This pull request has conflicts, please resolve those before we can evaluate the pull request.

github-actions · 2024-04-20T17:37:46Z

Conflicts have been resolved. A maintainer will review the pull request shortly.

manuel-sommer · 2024-04-20T19:22:07Z

@cneill, I updated how lxml is used (with resolve_entities=False)

manuel-sommer · 2024-04-20T19:34:09Z

Could you also take a look @Maffooch if lxml is fine to be used like this?

manuel-sommer · 2024-04-20T20:58:44Z

reopening to retrigger failed tests.

mtesauro

Approved

github-actions · 2024-04-24T17:02:49Z

This pull request has conflicts, please resolve those before we can evaluate the pull request.

github-actions · 2024-04-24T17:54:25Z

Conflicts have been resolved. A maintainer will review the pull request shortly.

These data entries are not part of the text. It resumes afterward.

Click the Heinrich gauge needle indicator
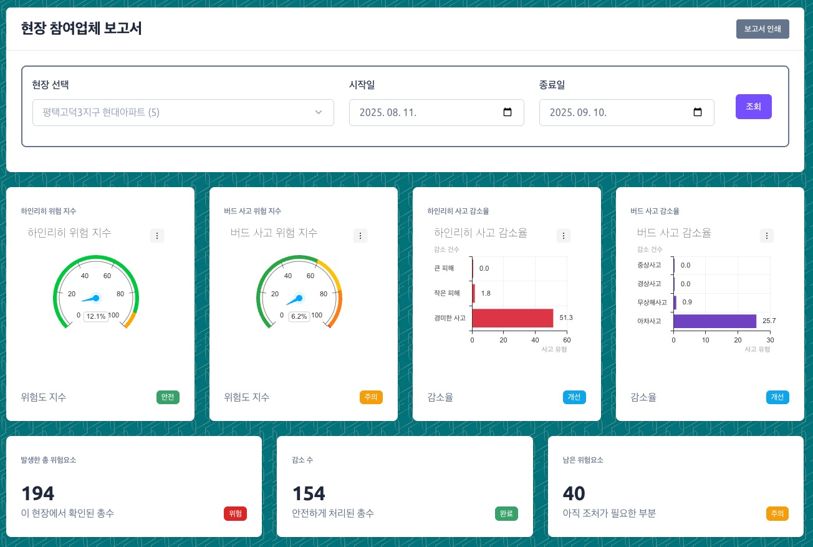 [94, 299]
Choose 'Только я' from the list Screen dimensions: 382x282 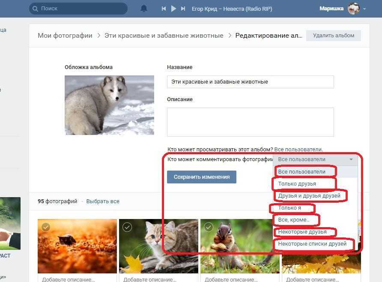[289, 208]
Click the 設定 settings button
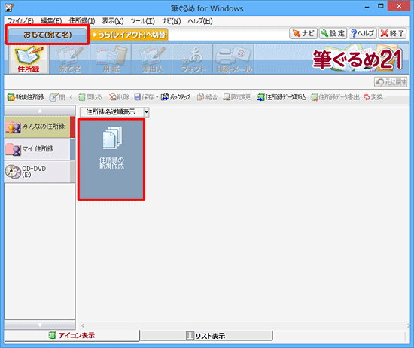The height and width of the screenshot is (348, 414). pos(333,33)
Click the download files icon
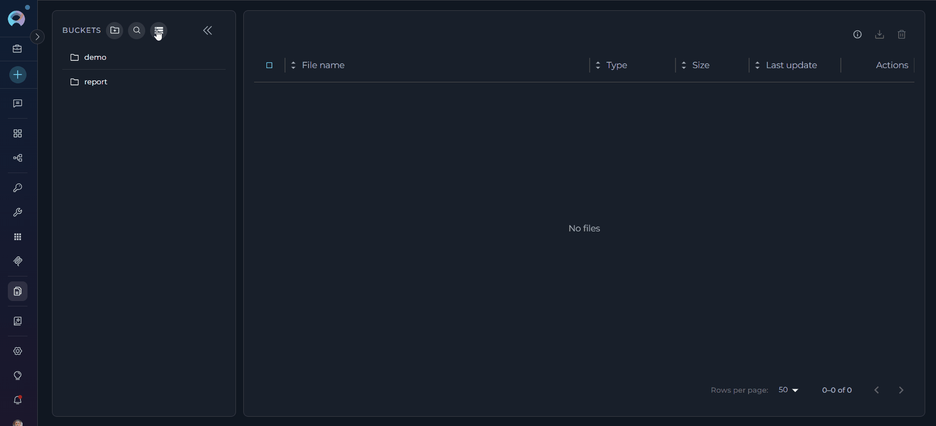Viewport: 936px width, 426px height. pos(880,34)
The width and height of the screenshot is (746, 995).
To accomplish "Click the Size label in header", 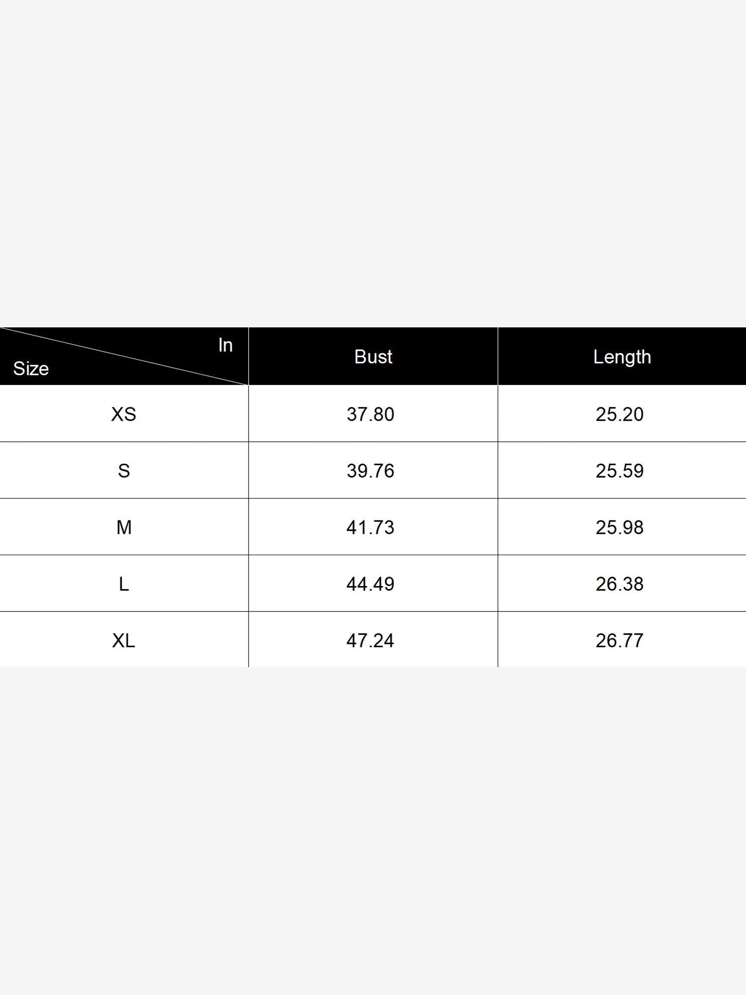I will coord(31,369).
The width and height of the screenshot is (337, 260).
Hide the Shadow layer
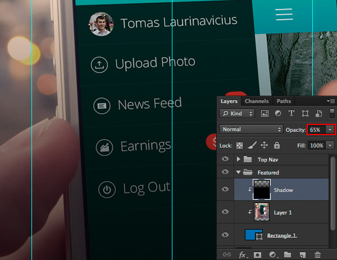click(x=225, y=190)
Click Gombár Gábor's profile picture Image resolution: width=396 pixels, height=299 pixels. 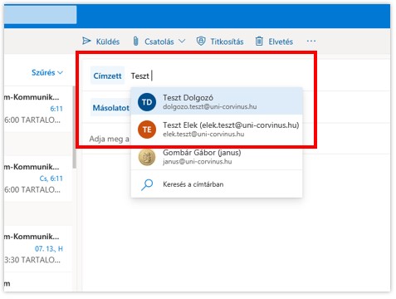pyautogui.click(x=147, y=157)
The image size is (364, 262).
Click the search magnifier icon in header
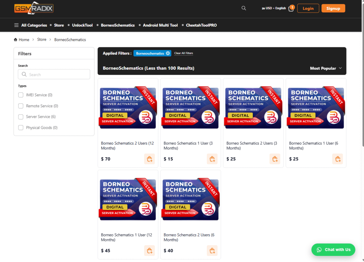[x=243, y=8]
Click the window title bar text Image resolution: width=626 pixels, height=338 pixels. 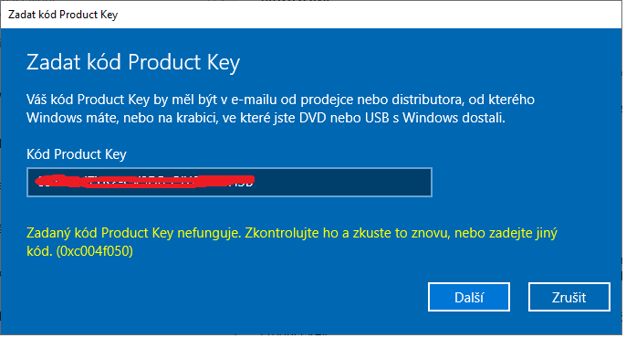point(63,15)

github-actions · 2024-04-30T14:46:29Z

This pull request has conflicts, please resolve those before we can evaluate the pull request.

github-actions · 2024-05-30T18:10:35Z

Conflicts have been resolved. A maintainer will review the pull request shortly.

github-actions · 2024-06-25T17:57:29Z

This pull request has conflicts, please resolve those before we can evaluate the pull request.

github-actions · 2024-06-25T20:35:03Z

Conflicts have been resolved. A maintainer will review the pull request shortly.

manuel-sommer · 2024-07-02T09:02:02Z

Friendly reminder @Maffooch

github-actions · 2024-07-03T20:19:25Z

This pull request has conflicts, please resolve those before we can evaluate the pull request.

Maffooch · 2024-07-29T17:46:37Z

@manuel-sommer I apologize for the delay on this one, and I thank you very much for your patience.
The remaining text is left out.